TASK STATEMENT: Repeat the lines below verbatim, starting with the line containing "Task: Click the Rank by size link" and continuing through the line containing "Viewport: 1317px width, 996px height.".

DATASET ENTRIES:
__________

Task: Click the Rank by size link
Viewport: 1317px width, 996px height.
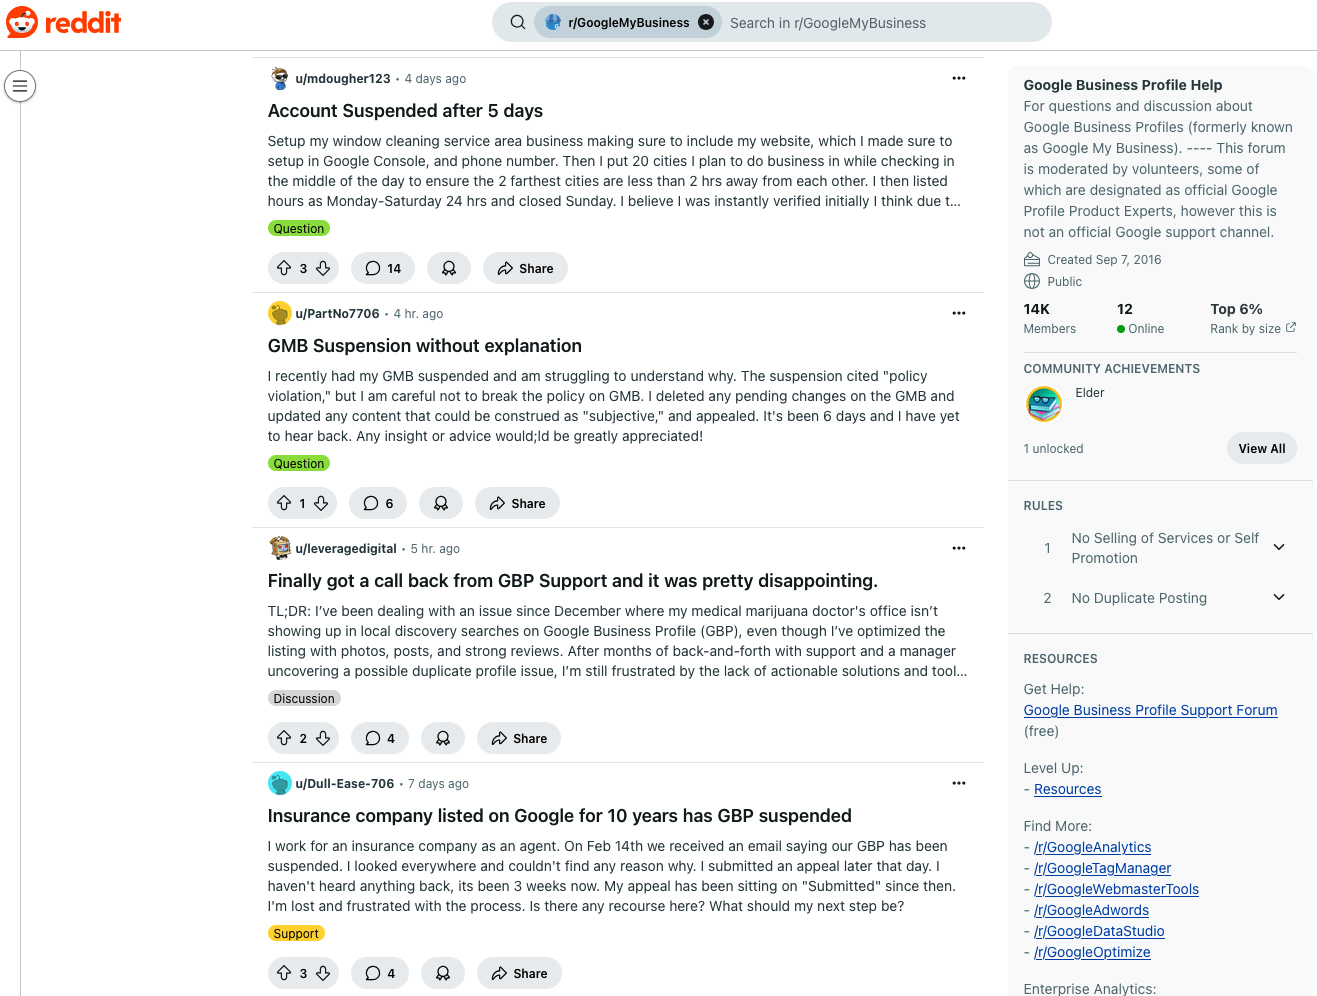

__________

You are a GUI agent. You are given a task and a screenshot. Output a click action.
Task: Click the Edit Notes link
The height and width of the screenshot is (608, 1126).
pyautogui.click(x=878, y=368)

__________

EXERCISE OUTPUT:
Task: Click the Rank by size link
Viewport: 1317px width, 996px height.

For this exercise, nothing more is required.